## Aim of the task
When you reach the line that contains "Screen dimensions: 1272x795" in the data below, start reproducing lines exactly, and stop after the line that contains "Viewport: 472px width, 407px height.".

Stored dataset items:
_____

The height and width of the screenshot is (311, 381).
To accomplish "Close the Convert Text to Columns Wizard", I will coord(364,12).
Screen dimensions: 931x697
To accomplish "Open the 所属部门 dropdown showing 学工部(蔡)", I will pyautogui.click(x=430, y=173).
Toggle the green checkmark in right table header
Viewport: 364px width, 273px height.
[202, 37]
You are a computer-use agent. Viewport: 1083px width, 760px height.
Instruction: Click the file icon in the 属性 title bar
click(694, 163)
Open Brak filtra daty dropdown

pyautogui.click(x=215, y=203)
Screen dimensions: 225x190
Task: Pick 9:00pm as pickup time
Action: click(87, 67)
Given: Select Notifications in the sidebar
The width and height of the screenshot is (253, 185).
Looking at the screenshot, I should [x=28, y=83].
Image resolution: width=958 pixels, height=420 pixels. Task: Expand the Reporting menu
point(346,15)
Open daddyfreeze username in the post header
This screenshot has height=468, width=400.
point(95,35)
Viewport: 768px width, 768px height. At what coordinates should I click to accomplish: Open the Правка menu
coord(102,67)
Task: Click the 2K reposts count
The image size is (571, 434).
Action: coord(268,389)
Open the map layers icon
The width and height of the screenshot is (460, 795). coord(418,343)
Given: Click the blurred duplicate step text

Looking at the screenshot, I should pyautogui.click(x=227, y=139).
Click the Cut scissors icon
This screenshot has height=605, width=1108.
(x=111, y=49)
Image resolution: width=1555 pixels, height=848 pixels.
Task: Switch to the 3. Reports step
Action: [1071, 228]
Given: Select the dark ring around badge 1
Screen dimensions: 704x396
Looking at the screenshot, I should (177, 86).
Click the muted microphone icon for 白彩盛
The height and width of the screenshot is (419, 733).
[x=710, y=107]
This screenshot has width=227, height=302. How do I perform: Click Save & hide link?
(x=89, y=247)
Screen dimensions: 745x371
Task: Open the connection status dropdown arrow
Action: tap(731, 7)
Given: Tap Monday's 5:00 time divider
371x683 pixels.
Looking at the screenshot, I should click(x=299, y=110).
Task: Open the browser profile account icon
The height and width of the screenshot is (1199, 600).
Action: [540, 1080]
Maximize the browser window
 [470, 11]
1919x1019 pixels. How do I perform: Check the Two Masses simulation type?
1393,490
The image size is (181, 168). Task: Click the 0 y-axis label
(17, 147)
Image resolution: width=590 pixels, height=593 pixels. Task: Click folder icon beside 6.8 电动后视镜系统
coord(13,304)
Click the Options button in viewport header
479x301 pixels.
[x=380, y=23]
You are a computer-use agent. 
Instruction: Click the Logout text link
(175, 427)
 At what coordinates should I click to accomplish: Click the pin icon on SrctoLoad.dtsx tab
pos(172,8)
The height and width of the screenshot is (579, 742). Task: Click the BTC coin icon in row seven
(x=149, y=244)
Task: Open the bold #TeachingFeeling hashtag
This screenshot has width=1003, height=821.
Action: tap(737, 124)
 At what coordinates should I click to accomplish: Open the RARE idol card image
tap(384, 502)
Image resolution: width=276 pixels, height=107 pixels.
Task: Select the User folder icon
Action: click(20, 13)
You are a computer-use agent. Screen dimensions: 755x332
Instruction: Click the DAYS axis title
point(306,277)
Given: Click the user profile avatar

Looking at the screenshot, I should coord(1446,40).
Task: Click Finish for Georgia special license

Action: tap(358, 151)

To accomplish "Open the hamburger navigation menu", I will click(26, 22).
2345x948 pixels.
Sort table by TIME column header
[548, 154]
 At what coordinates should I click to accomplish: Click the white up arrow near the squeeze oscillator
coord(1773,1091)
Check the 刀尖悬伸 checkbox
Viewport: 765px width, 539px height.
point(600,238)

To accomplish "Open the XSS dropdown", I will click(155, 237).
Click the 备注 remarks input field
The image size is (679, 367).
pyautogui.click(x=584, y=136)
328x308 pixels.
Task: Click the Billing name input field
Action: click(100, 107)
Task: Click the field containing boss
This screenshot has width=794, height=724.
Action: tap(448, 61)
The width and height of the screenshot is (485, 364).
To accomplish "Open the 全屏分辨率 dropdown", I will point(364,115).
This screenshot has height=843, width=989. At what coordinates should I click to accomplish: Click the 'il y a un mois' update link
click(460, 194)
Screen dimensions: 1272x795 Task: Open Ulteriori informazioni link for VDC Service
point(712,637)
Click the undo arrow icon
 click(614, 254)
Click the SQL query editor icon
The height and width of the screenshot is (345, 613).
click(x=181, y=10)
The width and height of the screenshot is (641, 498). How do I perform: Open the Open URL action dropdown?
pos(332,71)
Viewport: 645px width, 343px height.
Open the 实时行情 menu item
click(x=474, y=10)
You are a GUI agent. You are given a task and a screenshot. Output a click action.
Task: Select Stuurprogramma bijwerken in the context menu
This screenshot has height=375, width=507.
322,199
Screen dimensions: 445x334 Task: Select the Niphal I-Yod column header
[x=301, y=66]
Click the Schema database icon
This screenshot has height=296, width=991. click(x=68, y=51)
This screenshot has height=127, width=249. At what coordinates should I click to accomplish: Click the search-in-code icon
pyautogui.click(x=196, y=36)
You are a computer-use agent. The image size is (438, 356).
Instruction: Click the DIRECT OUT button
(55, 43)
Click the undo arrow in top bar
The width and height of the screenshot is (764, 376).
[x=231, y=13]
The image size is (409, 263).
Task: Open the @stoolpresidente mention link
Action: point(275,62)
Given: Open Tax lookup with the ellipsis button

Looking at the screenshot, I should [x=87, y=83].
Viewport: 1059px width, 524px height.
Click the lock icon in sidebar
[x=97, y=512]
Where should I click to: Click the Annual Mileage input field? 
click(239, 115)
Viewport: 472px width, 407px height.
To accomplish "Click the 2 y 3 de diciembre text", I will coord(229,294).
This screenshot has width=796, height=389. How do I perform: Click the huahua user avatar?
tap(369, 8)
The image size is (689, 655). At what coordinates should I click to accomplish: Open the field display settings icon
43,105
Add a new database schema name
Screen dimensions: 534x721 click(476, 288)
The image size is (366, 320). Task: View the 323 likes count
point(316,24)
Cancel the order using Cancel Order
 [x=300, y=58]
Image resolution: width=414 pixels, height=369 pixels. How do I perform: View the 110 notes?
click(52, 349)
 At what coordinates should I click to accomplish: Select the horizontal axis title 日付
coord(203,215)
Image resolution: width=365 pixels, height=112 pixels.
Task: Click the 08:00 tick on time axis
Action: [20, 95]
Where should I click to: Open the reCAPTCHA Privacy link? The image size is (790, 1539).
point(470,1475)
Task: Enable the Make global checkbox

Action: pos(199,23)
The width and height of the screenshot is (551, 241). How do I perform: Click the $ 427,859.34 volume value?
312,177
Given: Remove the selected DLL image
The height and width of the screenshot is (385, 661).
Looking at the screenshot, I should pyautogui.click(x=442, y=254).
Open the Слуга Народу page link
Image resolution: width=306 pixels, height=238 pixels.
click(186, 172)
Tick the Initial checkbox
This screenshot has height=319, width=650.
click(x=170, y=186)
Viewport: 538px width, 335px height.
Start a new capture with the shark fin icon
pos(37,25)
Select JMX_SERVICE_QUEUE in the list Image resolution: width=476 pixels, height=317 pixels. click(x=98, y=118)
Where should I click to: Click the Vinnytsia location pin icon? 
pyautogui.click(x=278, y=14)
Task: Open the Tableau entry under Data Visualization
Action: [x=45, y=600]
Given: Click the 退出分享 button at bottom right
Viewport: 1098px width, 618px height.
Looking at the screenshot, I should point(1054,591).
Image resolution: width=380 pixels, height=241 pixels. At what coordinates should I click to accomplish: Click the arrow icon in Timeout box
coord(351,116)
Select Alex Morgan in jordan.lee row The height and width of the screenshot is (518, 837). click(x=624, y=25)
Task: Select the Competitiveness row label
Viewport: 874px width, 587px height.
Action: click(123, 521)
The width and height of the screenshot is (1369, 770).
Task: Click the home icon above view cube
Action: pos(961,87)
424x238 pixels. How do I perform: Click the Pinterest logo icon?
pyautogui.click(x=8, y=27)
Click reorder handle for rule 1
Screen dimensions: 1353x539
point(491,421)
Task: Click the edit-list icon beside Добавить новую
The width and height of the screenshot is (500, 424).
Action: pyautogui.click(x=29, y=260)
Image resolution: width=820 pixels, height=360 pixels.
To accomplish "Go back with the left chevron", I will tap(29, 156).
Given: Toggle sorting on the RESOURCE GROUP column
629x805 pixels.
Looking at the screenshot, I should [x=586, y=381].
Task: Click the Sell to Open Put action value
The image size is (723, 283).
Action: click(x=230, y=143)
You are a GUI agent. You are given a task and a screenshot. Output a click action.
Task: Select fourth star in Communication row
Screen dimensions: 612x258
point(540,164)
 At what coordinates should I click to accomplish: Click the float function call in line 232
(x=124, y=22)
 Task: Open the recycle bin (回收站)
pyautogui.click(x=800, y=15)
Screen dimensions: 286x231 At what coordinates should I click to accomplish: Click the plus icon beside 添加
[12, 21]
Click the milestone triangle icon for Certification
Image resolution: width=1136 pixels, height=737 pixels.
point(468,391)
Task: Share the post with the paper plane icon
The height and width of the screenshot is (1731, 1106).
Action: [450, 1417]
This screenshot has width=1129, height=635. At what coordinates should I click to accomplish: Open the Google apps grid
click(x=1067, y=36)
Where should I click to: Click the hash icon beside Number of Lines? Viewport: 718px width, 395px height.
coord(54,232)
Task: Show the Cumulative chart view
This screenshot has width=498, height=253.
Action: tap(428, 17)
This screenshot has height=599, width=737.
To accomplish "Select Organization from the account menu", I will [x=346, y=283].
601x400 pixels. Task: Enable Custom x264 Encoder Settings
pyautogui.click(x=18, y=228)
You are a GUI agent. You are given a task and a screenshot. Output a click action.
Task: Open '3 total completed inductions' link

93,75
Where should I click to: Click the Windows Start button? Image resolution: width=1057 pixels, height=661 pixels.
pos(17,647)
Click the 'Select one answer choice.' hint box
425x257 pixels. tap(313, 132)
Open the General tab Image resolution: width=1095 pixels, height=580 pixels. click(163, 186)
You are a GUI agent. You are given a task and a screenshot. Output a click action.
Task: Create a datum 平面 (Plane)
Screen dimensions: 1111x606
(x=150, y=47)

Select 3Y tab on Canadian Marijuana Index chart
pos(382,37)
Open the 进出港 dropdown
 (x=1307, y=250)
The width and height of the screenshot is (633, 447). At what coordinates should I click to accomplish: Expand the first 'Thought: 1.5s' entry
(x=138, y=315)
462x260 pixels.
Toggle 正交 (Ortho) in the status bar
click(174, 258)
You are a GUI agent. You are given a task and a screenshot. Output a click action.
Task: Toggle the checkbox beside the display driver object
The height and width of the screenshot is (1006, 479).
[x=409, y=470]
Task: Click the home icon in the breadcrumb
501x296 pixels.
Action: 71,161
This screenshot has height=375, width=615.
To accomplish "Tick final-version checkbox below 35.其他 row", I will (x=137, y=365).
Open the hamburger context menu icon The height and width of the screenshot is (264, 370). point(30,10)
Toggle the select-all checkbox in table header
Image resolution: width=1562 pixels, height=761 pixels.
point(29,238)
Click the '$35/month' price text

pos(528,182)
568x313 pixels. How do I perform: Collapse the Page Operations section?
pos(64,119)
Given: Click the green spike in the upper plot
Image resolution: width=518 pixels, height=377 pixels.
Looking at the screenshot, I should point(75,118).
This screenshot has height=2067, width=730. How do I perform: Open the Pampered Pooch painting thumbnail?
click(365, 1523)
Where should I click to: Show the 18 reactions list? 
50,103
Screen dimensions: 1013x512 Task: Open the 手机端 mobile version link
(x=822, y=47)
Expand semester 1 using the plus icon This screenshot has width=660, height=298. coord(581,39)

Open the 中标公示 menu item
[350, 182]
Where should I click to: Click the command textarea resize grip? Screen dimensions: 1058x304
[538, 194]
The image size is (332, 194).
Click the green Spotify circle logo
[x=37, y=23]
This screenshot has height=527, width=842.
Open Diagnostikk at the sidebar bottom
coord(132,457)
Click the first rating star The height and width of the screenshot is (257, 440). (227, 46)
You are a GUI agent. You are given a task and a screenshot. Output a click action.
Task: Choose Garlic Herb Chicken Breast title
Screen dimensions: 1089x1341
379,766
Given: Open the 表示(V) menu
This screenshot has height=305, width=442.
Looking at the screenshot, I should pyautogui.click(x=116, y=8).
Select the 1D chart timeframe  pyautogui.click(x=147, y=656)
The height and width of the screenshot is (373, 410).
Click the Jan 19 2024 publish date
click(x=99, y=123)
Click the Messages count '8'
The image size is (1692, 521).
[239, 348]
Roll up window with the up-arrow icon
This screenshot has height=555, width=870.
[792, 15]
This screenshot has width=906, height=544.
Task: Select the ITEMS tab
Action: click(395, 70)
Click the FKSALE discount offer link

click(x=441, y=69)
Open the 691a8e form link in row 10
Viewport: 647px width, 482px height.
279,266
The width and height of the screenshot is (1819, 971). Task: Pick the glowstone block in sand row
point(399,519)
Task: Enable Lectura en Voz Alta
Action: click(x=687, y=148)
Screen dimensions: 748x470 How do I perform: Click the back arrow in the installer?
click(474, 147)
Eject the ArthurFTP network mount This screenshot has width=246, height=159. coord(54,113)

_____

## Response to this task
Screen dimensions: 1272x795 Task: Open Ulteriori informazioni link for VDC Service
point(712,637)
Click the undo arrow icon
 click(614, 254)
Click the SQL query editor icon
The height and width of the screenshot is (345, 613).
click(x=181, y=10)
The width and height of the screenshot is (641, 498). How do I perform: Open the Open URL action dropdown?
pos(332,71)
Viewport: 645px width, 343px height.
Open the 实时行情 menu item
click(x=474, y=10)
You are a GUI agent. You are given a task and a screenshot. Output a click action.
Task: Select Stuurprogramma bijwerken in the context menu
This screenshot has height=375, width=507.
322,199
Screen dimensions: 445x334 Task: Select the Niphal I-Yod column header
[x=301, y=66]
Click the Schema database icon
This screenshot has height=296, width=991. click(x=68, y=51)
This screenshot has height=127, width=249. At what coordinates should I click to accomplish: Click the search-in-code icon
pyautogui.click(x=196, y=36)
You are a computer-use agent. The image size is (438, 356).
Instruction: Click the DIRECT OUT button
(55, 43)
Click the undo arrow in top bar
The width and height of the screenshot is (764, 376).
[x=231, y=13]
The image size is (409, 263).
Task: Open the @stoolpresidente mention link
Action: point(275,62)
Given: Open Tax lookup with the ellipsis button

Looking at the screenshot, I should [x=87, y=83].
Viewport: 1059px width, 524px height.
Click the lock icon in sidebar
[x=97, y=512]
Where should I click to: Click the Annual Mileage input field? 
click(239, 115)
Viewport: 472px width, 407px height.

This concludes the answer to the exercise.